The black line below represents the model-estimated probabilities for temperatures ranging from 51 to 81 degrees Fahrenheit.

prob_temp <- c(51:81)

prob <- data.frame(
  prob_temp
)

prob$prob_damage <- NA

for (i in 1:length(prob_temp)) {
  d <- 11.6630 - 0.2162 * prob_temp[i]
  phat <- round( exp(d) / (1 + exp(d)), 3 )
  prob$prob_damage[i] <- phat
}

head(prob,10) %>% 
      kable("html")     %>% 
      kable_styling(bootstrap_options = c("striped", "hover", "condensed", "responsive"))
prob_temp prob_damage
51 0.654
52 0.604
53 0.551
54 0.497
55 0.443
56 0.391
57 0.341
58 0.294
59 0.251
60 0.213
temp <- c(53,57,58,63,66,67,67,67,68,69,70,70,70,70,72,73,75,75,76,76,78,79,81)

damaged <- c(5,1,1,1,0,0,0,0,0,0,1,0,1,0,0,0,0,1,0,0,0,0,0)

undamaged <- c(1,5,5,5,6,6,6,6,6,6,5,6,5,6,6,6,6,5,6,6,6,6,6)

challenger <- data.frame(temp, damaged, undamaged) %>% 
  mutate(prob_damage = damaged / (damaged+undamaged)) %>% 
  select(temp, prob_damage)

ggplot(challenger, aes(x=temp, y=prob_damage)) +
  geom_point(col="#ADD8E6", size=3) +
  labs(x="Temperature (Fahrenheit)", y="Probability of damage") +
  geom_line(data=prob, aes(x=prob_temp, y=prob_damage))


c.

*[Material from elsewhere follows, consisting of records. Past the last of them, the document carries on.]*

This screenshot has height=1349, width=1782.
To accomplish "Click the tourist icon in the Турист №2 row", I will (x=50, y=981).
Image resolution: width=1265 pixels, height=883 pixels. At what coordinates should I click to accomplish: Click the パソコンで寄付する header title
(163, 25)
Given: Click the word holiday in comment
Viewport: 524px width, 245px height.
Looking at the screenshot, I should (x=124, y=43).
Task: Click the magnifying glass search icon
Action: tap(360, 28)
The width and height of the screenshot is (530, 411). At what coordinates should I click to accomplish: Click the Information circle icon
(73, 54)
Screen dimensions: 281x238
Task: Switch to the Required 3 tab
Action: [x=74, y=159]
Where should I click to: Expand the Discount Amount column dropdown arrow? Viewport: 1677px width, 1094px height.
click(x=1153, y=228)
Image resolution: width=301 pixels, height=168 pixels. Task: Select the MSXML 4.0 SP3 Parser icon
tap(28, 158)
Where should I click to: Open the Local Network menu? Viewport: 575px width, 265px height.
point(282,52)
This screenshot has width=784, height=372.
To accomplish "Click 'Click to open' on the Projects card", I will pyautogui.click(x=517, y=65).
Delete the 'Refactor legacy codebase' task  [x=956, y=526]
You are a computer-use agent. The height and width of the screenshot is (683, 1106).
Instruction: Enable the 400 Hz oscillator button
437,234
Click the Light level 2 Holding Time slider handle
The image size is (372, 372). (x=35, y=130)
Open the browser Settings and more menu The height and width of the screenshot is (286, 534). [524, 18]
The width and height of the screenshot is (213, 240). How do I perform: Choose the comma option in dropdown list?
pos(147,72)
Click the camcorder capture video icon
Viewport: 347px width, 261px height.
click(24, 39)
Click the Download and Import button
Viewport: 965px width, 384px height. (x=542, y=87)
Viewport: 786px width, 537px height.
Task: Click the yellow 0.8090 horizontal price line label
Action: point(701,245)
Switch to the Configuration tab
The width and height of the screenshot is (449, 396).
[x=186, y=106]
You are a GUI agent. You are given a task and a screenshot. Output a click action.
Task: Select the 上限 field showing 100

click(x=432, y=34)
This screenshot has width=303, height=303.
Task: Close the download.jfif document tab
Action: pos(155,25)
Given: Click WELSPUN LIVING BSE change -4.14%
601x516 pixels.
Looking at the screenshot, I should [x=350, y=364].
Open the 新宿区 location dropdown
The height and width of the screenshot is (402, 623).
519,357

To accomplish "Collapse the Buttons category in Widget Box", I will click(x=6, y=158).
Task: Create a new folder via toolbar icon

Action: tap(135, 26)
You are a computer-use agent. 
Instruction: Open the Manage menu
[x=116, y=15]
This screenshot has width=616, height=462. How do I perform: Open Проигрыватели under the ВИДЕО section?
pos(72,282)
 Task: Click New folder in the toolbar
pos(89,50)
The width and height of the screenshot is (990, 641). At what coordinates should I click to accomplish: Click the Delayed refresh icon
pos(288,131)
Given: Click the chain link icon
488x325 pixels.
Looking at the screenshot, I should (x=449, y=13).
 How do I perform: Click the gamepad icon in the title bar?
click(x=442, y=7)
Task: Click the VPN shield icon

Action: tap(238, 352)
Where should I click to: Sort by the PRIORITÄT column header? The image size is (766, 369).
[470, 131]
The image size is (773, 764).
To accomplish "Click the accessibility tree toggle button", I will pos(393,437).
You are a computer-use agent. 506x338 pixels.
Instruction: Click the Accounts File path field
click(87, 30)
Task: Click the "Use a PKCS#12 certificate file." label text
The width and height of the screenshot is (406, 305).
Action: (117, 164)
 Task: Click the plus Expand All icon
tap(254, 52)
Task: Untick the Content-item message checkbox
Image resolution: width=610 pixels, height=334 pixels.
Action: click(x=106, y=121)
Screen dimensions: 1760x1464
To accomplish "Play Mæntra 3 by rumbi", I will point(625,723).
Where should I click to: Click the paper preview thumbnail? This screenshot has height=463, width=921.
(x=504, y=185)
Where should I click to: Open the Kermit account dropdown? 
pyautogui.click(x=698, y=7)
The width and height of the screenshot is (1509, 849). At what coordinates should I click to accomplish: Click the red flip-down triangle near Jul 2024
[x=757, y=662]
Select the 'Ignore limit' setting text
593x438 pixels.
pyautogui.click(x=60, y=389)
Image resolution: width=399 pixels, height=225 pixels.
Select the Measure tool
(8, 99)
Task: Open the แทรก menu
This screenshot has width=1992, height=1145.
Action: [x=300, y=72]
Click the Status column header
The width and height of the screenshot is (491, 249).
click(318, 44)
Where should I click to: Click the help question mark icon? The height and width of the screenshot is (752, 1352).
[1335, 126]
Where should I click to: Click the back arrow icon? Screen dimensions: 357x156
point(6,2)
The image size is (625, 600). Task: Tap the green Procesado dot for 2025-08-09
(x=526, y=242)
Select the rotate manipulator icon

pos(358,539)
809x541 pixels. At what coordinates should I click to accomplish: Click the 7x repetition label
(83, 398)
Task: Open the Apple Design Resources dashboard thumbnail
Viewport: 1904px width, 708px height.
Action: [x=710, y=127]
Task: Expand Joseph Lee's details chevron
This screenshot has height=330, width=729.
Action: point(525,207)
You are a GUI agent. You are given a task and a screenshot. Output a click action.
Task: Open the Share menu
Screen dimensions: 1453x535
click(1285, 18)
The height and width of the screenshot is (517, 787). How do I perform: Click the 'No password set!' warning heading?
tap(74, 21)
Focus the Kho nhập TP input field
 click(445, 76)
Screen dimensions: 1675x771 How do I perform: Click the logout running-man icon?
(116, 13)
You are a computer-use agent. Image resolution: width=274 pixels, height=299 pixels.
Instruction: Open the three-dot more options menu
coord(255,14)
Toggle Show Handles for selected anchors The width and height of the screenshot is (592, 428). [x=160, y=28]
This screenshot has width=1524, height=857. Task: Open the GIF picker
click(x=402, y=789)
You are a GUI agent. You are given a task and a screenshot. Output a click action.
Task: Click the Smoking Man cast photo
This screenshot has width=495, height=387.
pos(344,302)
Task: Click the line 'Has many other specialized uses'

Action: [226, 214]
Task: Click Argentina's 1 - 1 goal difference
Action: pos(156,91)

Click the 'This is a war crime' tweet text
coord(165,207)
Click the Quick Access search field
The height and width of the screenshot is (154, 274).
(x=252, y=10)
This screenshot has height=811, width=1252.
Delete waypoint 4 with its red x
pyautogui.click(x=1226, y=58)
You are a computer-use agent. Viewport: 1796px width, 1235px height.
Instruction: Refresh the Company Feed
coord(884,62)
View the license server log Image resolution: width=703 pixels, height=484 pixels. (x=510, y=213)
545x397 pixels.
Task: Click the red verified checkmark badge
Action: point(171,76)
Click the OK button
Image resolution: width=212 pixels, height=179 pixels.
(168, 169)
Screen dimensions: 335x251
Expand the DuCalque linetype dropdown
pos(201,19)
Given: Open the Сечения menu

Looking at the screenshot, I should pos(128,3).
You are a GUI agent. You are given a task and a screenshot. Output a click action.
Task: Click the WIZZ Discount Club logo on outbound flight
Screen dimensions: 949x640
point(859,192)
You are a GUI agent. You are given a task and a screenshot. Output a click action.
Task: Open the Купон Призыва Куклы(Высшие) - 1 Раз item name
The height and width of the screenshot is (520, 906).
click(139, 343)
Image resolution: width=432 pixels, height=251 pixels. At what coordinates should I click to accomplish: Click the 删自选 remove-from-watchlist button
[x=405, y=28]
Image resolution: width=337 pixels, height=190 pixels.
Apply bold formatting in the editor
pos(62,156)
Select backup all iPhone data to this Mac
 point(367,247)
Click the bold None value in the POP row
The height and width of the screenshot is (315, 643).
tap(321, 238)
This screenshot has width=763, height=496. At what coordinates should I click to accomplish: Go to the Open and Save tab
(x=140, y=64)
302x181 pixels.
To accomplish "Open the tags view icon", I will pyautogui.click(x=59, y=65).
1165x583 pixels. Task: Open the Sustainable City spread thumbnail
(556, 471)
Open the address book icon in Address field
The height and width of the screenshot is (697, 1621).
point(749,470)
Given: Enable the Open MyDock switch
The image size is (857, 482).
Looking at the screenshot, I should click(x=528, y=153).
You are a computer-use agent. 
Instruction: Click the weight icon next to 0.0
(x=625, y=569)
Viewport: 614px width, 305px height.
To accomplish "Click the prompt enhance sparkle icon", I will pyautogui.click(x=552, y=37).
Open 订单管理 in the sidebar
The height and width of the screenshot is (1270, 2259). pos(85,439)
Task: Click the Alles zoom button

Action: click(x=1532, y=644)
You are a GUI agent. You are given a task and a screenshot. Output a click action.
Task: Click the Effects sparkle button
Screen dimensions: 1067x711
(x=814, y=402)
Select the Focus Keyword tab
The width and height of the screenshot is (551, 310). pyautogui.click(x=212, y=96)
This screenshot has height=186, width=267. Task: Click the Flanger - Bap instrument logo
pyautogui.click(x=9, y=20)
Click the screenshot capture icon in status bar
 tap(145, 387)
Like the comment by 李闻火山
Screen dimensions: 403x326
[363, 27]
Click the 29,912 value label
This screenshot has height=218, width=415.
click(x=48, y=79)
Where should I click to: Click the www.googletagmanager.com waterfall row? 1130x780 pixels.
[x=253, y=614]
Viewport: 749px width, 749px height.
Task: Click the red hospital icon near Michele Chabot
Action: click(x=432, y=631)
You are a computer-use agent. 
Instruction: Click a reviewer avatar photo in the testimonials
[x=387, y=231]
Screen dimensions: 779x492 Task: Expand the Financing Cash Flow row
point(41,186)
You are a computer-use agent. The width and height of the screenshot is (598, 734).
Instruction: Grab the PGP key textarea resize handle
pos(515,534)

Describe any concerns you may have regarding applying logistic regression in this application, and note any assumptions that are required to accept the model’s validity.

Logistic regression requires two conditions to be met:

Each predictor \(x_i\) is linearly related to logit \(p_i\), if all other predictors are held constant.

It is difficult to very that this condition is met with the small number of observations included in the dataset.

Each outcome \(Y_i\) is independent of other outcomes.

To verify this condition, we would need to plot the residuals in the order of their collection, and investigate other possibilities. Temperature may not be the only factor affecting O-ring damage, and the O-ring is not the only source of a space shuttle disaster.